● **EXERCISE**
Nothing in the records should be left out; transcribe them exactly.

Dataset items
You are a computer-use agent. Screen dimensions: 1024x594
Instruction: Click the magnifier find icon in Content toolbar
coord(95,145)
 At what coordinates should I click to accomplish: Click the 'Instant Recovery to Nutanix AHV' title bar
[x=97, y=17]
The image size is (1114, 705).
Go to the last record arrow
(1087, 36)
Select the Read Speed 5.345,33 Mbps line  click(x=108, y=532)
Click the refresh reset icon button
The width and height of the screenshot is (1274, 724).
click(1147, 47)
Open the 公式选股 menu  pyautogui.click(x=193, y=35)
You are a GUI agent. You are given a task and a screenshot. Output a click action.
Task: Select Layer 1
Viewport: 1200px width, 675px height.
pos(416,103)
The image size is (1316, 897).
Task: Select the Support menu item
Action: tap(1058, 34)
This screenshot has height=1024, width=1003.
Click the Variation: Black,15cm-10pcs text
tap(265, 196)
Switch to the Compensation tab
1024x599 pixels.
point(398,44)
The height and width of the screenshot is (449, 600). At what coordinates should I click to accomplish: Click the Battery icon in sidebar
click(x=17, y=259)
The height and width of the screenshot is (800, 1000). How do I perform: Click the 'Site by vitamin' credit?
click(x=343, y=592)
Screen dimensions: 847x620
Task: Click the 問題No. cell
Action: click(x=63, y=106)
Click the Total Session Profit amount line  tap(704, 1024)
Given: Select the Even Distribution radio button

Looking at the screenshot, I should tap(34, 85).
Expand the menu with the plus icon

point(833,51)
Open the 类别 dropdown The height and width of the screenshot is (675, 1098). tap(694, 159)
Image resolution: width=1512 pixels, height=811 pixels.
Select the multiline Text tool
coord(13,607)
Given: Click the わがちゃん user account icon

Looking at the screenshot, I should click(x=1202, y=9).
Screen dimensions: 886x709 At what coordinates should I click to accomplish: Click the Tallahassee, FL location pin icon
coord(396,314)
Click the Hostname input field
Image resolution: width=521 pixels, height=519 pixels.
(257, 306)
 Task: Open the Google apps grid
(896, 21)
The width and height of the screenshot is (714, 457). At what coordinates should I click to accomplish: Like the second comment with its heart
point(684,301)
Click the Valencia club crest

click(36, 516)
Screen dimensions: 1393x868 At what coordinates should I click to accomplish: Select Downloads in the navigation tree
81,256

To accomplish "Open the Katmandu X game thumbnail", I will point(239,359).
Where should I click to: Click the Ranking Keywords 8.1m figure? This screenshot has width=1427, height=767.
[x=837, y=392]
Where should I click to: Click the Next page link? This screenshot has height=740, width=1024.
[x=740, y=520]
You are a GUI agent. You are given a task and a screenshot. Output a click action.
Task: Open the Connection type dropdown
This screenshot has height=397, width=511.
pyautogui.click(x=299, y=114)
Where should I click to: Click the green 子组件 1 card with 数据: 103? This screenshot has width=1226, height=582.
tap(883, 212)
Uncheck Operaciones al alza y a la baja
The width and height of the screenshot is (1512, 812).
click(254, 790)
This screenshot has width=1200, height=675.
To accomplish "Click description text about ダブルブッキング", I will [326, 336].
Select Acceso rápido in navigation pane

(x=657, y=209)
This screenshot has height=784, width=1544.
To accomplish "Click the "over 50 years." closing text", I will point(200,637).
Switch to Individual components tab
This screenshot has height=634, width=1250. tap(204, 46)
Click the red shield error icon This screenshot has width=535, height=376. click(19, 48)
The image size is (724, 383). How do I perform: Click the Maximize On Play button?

● **ANSWER SECTION**
You are a computer-use agent. Screen dimensions: 1024x594
Instruction: Click the magnifier find icon in Content toolbar
coord(95,145)
 At what coordinates should I click to accomplish: Click the 'Instant Recovery to Nutanix AHV' title bar
[x=97, y=17]
The image size is (1114, 705).
Go to the last record arrow
(1087, 36)
Select the Read Speed 5.345,33 Mbps line  click(x=108, y=532)
Click the refresh reset icon button
The width and height of the screenshot is (1274, 724).
click(1147, 47)
Open the 公式选股 menu  pyautogui.click(x=193, y=35)
You are a GUI agent. You are given a task and a screenshot. Output a click action.
Task: Select Layer 1
Viewport: 1200px width, 675px height.
pos(416,103)
The image size is (1316, 897).
Task: Select the Support menu item
Action: tap(1058, 34)
This screenshot has height=1024, width=1003.
Click the Variation: Black,15cm-10pcs text
tap(265, 196)
Switch to the Compensation tab
1024x599 pixels.
point(398,44)
The height and width of the screenshot is (449, 600). At what coordinates should I click to accomplish: Click the Battery icon in sidebar
click(x=17, y=259)
The height and width of the screenshot is (800, 1000). How do I perform: Click the 'Site by vitamin' credit?
click(x=343, y=592)
Screen dimensions: 847x620
Task: Click the 問題No. cell
Action: click(x=63, y=106)
Click the Total Session Profit amount line  tap(704, 1024)
Given: Select the Even Distribution radio button

Looking at the screenshot, I should tap(34, 85).
Expand the menu with the plus icon

point(833,51)
Open the 类别 dropdown The height and width of the screenshot is (675, 1098). tap(694, 159)
Image resolution: width=1512 pixels, height=811 pixels.
Select the multiline Text tool
coord(13,607)
Given: Click the わがちゃん user account icon

Looking at the screenshot, I should click(x=1202, y=9).
Screen dimensions: 886x709 At what coordinates should I click to accomplish: Click the Tallahassee, FL location pin icon
coord(396,314)
Click the Hostname input field
Image resolution: width=521 pixels, height=519 pixels.
(257, 306)
 Task: Open the Google apps grid
(896, 21)
The width and height of the screenshot is (714, 457). At what coordinates should I click to accomplish: Like the second comment with its heart
point(684,301)
Click the Valencia club crest

click(36, 516)
Screen dimensions: 1393x868 At what coordinates should I click to accomplish: Select Downloads in the navigation tree
81,256

To accomplish "Open the Katmandu X game thumbnail", I will point(239,359).
Where should I click to: Click the Ranking Keywords 8.1m figure? This screenshot has width=1427, height=767.
[x=837, y=392]
Where should I click to: Click the Next page link? This screenshot has height=740, width=1024.
[x=740, y=520]
You are a GUI agent. You are given a task and a screenshot. Output a click action.
Task: Open the Connection type dropdown
This screenshot has height=397, width=511.
pyautogui.click(x=299, y=114)
Where should I click to: Click the green 子组件 1 card with 数据: 103? This screenshot has width=1226, height=582.
tap(883, 212)
Uncheck Operaciones al alza y a la baja
The width and height of the screenshot is (1512, 812).
click(254, 790)
This screenshot has width=1200, height=675.
To accomplish "Click description text about ダブルブッキング", I will [326, 336].
Select Acceso rápido in navigation pane

(x=657, y=209)
This screenshot has height=784, width=1544.
To accomplish "Click the "over 50 years." closing text", I will point(200,637).
Switch to Individual components tab
This screenshot has height=634, width=1250. tap(204, 46)
Click the red shield error icon This screenshot has width=535, height=376. click(19, 48)
The image size is (724, 383). How do I perform: Click the Maximize On Play button?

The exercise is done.